Amir, you're into photography, right?
If I asked you: "what is the correct shutter speed?" Wouldn't you answer: "it depends." (...on lighting conditions, subject motion, aperture, film/sensor speed/sensitivity...)
Switching time and sample time in a listening test depend on what you are testing and how you are testing. Your blanket statement doesn't work, just as "I've taken tons of photos and 1/500 sec or shorter works best. Anything longer and all my daylight race photos would be all blurry" doesn't work for all photos.
Taking a picture is about creating art. The job of audio reproduction is to preserve art. They are different things.
In photography people will take a picture that represents 1/500 sec and examine each and every pixel and determine lens and camera sensor quality. And from point of view of examining a test chart, any shutter speed that doesn't cause a blur would be fine (or locked mirror).
Now take that same 1/500 sec shot and put it in a video of fast moving action and ask people to tell the difference between two lenses of identical focal length (i.e. "look") and they won't be able to ascertain the above differences. Indeed lossy compression of video creates tons of poor quality frames but because they change rapidly, we can't tell that is happening. Of course we can freeze the video and then examine the fidelity -- something we can't do with audio.
Analogies aside, let's look at the task at hand. Let's say I want to tell the difference between 320 kbps lossy compression and original. If we had a tool to objectively analyze the lossy file, we would see that the fidelity is all over the place. Let's say I have pure, absolute silence. In that case I don't need a fraction of bandwidth that CD provides to represent it. On the other hand, if I have tons of transients, throwing away 75% of the bits will cause large degradations (objectively).

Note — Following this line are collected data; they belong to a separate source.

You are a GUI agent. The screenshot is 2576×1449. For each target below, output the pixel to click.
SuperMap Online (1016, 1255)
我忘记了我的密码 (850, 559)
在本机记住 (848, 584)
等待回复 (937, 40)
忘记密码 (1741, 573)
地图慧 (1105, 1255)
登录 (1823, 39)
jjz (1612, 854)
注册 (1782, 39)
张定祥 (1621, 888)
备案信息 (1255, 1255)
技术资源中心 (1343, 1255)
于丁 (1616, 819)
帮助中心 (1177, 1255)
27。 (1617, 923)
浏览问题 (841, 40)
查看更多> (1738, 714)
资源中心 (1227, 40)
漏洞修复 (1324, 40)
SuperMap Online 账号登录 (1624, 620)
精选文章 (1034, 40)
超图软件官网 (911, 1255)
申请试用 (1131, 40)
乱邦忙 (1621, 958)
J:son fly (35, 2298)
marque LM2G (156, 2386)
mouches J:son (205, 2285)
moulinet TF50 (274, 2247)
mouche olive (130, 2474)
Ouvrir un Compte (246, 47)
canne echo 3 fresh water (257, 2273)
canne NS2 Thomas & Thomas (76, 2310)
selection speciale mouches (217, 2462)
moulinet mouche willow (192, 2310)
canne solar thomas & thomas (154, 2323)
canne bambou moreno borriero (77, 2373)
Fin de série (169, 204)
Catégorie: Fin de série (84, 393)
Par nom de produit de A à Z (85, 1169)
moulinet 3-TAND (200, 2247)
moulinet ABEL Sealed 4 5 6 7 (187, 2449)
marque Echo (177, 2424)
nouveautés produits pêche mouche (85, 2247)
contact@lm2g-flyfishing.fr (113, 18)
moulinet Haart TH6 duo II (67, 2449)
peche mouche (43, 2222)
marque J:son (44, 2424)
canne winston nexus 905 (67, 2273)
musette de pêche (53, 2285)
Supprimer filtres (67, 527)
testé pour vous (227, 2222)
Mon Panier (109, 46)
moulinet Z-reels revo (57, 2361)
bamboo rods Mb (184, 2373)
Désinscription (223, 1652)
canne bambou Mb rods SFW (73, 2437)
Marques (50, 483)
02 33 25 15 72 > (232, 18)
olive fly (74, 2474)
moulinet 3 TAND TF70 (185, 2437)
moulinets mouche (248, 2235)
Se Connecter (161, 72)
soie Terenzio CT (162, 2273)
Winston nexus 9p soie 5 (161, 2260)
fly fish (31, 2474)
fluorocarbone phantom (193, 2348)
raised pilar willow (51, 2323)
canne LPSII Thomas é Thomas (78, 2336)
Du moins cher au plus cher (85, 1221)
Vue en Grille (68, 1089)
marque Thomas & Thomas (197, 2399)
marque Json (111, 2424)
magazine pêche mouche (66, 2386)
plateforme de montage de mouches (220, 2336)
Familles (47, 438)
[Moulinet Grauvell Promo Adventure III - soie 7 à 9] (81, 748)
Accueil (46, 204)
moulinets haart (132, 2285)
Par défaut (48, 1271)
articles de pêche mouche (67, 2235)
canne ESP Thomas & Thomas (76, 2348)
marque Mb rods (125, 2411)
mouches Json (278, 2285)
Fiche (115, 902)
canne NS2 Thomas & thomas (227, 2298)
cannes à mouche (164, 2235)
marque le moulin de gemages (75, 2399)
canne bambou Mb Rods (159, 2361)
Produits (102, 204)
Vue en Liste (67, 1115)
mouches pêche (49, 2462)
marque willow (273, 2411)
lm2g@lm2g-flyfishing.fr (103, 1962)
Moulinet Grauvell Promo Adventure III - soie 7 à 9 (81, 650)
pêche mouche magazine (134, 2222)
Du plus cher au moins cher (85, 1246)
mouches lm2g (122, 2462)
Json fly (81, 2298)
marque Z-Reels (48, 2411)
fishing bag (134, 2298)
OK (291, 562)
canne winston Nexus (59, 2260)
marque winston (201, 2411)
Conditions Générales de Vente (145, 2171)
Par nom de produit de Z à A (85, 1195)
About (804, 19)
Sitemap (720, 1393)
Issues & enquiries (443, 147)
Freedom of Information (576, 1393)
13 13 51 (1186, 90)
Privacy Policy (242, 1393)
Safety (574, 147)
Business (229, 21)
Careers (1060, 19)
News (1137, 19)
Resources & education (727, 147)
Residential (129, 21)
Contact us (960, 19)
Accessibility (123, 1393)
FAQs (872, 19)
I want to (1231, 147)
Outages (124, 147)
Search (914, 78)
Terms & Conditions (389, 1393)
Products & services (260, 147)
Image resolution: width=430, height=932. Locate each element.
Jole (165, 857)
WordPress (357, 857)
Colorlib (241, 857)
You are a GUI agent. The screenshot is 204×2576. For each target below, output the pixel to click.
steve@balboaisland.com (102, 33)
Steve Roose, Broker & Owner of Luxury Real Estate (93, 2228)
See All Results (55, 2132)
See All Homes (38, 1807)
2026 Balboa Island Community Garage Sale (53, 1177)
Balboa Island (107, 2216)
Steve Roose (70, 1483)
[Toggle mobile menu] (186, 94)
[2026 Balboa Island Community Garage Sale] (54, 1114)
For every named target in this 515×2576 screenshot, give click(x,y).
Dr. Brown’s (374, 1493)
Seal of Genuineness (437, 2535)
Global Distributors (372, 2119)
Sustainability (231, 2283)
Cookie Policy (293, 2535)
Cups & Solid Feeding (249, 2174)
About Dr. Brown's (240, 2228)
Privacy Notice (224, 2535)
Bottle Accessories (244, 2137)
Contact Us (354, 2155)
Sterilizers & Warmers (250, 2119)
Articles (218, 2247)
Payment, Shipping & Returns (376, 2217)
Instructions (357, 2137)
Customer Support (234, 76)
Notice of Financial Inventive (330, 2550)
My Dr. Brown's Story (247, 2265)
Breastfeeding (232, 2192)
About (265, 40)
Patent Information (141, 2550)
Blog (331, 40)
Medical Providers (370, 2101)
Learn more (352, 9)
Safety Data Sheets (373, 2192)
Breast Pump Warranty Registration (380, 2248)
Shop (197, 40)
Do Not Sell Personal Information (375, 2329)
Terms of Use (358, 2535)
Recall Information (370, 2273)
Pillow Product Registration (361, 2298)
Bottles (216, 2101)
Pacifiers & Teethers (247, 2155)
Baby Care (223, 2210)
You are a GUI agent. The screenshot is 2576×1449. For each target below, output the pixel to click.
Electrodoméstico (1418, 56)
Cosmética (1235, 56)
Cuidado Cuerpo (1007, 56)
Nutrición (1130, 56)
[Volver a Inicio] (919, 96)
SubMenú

Lossy compression works on a frame by frame basis. The frames are measured in milliseconds. A problem, i.e. a transient, may be there in one of those frames but not in the others. By capturing that transient and listening to it over and over again, you take advantage of much higher fidelity short-term memory to hear the difference between that, and the alternative.
In a larger context, "masking" is the enemy of hearing distortions. A lot of sins can be buried in the power of music itself. So the trick to hearing those artifacts is to find components -- which may be awfully short -- that have sufficient silence before/after or during of maybe a single note where that distortion becomes audible. A pluck of acoustic guitar is my favorite example here.
Stepping back, we have to consider why we use listening tests instead of measurements. If I have equipment that truncates everything above 10 Khz, then an instrument telling us that is sufficient to know there is a problem. If however a transient is distorted ever so slightly, our classic measurements don't reveal that -- not easily anyway. Hence the reason we don't use instrumentation for determining lossy compression artifacts. We use humans and weapon of choice there is short switching time.
Indeed fastest way to "lie" about fidelity of lossy compression is to not give that ability to listeners and ask them if two files are different. You will get far more votes of "it is the same as CD" than if you provided that critical snippet and ability to loop there.
I say all this stuff from training and doing such work. And having others in the industry practice exactly the same thing.
Take Harman speaker testing. Their switching time is about 4 seconds. I have to tell you, even though speakers have large sonic differences, 4 seconds was excruciatingly long. During that pause you keep trying to refresh in you memory of what you heard and watch it fade away before the next speaker plays. As such for hearing small differences like distortion, 4 seconds is completely unacceptable. It is OK though for hearing large differences in timbre/overall sound of speakers which is what Harman uses them for.